## Set problem
Show every line of the items below that contains the word "This", copying each one in full. Match case exactly.

=-=-=

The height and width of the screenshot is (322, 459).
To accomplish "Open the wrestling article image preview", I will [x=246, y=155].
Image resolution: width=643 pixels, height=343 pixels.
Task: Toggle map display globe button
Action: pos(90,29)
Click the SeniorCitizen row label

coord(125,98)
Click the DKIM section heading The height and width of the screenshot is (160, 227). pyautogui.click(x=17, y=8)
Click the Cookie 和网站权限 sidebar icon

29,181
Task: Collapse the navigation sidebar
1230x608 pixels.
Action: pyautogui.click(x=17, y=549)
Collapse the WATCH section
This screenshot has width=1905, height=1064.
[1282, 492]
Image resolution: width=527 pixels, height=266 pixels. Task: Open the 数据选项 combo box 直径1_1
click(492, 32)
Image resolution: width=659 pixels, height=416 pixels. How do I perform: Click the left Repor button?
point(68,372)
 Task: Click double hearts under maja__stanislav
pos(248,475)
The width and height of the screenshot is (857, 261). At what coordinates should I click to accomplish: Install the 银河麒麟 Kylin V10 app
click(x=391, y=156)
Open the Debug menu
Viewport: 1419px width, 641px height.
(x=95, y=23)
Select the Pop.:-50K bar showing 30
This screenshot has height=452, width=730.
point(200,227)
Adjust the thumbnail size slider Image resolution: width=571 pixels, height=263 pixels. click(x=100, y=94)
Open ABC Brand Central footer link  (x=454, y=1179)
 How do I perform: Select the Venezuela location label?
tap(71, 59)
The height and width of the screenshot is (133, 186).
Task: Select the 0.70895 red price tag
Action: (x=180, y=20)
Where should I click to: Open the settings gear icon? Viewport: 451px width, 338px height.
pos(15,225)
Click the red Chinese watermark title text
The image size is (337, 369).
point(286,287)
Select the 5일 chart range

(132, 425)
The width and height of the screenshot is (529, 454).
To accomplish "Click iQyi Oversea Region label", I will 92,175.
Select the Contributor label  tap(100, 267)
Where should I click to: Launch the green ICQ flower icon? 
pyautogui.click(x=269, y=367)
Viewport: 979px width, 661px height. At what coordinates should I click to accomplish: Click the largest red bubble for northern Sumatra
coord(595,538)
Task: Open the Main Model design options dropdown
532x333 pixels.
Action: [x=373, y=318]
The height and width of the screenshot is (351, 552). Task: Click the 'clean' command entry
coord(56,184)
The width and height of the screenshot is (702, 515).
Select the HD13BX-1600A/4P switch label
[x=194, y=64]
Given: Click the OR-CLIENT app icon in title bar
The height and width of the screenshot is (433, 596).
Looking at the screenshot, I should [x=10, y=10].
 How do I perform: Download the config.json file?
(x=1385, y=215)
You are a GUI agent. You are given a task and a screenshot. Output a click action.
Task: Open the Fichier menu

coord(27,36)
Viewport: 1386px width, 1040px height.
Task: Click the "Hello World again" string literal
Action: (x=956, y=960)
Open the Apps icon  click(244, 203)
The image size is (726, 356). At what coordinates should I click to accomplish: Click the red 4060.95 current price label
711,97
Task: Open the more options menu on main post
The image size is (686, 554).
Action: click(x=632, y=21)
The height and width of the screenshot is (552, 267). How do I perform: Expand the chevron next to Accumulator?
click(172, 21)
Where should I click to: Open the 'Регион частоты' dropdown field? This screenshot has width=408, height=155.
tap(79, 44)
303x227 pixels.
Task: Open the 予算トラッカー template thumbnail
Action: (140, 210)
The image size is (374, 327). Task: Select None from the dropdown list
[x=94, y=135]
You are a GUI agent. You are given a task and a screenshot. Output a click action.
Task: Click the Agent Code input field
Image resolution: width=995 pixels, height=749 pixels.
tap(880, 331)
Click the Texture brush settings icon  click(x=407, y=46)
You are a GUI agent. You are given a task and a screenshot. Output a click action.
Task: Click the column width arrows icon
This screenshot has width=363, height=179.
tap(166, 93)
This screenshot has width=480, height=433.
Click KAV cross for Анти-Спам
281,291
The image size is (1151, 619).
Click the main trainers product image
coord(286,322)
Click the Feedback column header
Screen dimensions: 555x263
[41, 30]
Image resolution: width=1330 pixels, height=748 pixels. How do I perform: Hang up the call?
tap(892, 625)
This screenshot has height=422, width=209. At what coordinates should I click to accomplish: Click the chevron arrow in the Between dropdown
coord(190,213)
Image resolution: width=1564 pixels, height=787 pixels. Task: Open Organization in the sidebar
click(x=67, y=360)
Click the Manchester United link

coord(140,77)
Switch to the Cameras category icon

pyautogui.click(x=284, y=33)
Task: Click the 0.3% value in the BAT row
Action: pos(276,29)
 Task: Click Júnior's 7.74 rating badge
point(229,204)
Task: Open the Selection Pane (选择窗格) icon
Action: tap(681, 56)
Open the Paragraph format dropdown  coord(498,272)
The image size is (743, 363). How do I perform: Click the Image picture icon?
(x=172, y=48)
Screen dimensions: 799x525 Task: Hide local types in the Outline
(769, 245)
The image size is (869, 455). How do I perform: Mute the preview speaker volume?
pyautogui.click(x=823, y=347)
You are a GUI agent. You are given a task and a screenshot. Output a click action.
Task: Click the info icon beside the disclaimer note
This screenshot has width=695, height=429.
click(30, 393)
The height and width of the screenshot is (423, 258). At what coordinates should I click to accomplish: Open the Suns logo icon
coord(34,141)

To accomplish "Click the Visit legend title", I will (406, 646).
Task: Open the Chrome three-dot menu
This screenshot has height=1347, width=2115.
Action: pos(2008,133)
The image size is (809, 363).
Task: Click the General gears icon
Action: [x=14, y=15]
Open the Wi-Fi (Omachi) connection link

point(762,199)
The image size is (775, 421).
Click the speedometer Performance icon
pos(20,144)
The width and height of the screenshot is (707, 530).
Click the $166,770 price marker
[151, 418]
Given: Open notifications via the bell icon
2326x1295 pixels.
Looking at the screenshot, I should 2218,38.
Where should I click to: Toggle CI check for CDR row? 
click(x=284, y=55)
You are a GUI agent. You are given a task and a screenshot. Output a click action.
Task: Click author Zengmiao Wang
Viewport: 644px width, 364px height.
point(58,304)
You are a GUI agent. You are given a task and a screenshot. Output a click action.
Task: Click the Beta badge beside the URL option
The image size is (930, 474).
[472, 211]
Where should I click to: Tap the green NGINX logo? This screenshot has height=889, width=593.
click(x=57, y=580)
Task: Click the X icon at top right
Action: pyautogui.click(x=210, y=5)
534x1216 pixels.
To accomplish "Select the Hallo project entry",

=-=-=

## Reply to the exercise
This screenshot has width=1905, height=1064.
This screenshot has height=452, width=730.
Where should I click to: Open the 'Регион частоты' dropdown field? This screenshot has width=408, height=155.
This screenshot has width=363, height=179.
This screenshot has width=480, height=433.
This screenshot has height=422, width=209. At what coordinates should I click to accomplish: Click the chevron arrow in the Between dropdown
This screenshot has width=695, height=429.
This screenshot has height=1347, width=2115.
Where should I click to: Tap the green NGINX logo? This screenshot has height=889, width=593.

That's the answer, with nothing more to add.